Sinan Oğan çok değerli bir siyasetçi, akademisyen, bir fikir adamı. Kendi fikriyle bir yola çıktı. Ben aldığı 2,4’lük oyun da çok kıymetli olduğunu düşünüyorum ama yukarıya çok bir etkisi yok.

■ Listeler açıklandı ve AKP listesinin düşük profilli isimlerden oluştuğu, beklenmedik bir 600 adayla çıktığı, bakanlarını sahaya sürmesinin de pek etkisi olmadığı söyleniyor. CHP ve İYİ Parti listeleri nasıl etkiliyor sizce seçmeni?

Seçmen listelere çok bakmaz. Yerel seçim olsaydı, yerel idareleri kim yönetecek diye bakarlar ama genel seçimlerde Ankara’nın tavrına bakar ve ‘Ankara bu şekilde uygun görmüş’ diyerek önüne bakar. Burada listelerden rahatsız olanlar daha çok teşkilat mensuplarıdır. Şu anda listeleri sıkı şekilde eleştiren bir kitle olsa da bu seçim çok önemli olduğu için böyle kritik bir dönemde özellikle muhalefet seçmeninin kendi parti içi sorgulamalarını daha sonraya bırakacağını düşünüyorum.

■ Bazı araştırma şirketleri önce ‘Erdoğan’ın oyları arttı, önde’ dediler sonra değiştirdiler ve sonra birden dönüş yaparak Kılıçdaroğlu’nun yükseldiğini söylediler.

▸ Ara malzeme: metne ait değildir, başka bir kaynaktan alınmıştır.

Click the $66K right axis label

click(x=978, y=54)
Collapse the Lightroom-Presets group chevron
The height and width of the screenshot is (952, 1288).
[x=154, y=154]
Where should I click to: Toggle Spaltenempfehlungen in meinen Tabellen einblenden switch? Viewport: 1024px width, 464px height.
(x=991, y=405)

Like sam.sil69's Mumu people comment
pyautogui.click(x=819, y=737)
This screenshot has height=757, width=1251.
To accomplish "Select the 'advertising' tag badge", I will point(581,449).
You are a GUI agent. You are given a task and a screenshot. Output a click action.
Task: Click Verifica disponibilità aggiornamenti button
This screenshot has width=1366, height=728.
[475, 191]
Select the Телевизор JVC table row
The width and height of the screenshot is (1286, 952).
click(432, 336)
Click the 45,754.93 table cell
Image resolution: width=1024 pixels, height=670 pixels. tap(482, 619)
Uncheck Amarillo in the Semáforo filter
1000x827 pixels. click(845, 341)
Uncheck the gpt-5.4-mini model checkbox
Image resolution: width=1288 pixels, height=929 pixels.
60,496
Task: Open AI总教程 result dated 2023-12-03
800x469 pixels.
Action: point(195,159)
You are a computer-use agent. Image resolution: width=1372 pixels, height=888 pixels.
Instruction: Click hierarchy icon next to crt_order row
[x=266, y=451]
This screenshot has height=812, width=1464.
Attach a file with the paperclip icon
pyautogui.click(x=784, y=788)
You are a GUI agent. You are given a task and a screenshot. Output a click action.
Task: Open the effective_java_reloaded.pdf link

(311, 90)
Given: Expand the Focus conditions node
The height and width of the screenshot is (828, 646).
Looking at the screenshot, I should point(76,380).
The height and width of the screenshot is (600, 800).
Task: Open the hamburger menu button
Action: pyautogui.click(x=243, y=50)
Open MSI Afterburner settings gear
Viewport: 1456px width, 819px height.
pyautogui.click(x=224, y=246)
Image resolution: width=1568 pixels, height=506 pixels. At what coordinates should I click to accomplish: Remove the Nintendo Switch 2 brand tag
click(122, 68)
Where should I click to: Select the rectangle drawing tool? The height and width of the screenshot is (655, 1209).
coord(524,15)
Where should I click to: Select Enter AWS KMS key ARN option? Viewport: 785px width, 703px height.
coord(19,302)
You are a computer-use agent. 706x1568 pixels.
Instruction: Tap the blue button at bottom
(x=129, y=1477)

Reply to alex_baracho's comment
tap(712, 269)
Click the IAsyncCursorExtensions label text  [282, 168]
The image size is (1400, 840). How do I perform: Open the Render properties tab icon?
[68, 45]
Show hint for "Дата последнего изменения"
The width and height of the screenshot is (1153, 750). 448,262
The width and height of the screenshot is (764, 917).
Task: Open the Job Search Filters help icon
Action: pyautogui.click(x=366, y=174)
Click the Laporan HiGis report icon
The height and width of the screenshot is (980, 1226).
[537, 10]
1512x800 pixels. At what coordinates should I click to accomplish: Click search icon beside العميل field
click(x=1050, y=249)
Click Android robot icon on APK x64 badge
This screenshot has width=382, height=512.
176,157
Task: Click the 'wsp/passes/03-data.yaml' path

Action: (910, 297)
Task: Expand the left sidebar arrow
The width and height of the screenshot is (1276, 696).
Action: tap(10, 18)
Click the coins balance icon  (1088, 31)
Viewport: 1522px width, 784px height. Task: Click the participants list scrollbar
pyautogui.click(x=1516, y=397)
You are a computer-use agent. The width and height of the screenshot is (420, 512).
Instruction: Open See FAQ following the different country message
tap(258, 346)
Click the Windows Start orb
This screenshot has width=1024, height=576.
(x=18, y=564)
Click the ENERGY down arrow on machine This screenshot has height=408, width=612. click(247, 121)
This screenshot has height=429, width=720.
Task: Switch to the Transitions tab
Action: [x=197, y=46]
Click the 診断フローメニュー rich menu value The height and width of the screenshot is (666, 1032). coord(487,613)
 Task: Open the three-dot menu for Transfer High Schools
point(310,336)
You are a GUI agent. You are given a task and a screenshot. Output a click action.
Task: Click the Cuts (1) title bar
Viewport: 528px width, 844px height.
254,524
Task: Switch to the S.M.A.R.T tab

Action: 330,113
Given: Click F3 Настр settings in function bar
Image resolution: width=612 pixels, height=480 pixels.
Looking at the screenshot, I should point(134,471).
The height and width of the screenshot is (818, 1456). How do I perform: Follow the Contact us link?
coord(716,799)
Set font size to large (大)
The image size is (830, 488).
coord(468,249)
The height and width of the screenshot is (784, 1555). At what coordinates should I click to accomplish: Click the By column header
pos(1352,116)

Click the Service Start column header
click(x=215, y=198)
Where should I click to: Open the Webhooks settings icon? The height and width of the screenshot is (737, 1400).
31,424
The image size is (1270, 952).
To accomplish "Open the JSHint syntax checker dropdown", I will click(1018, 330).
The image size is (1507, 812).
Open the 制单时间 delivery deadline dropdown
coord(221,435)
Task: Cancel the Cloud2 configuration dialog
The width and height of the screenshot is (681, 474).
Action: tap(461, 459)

Neye inanacağımızı şaşırıyoruz, bunu nasıl yorumluyorsunuz?

Şöyle söyleyebilirim; daha önce yaşanmamış bir seçim atmosferi var, partilerin de anlık reaksiyonları seçmenin partiler arası değişkenliklerini sıklaştırıyor. Araştırma şirketlerinin o an saha çalışmalarını iptal edenler oluyor, sağlıklı yapmayanlar oluyor ve neticesinde manipülatif sonuçları da kamuoyunda görüyoruz. Biz ORC olarak Türkiye’nin demokratikleşme sürecinde objektif, tarafsız bir tutum sergiledik ve bundan sonra da böyle devam edeceğiz.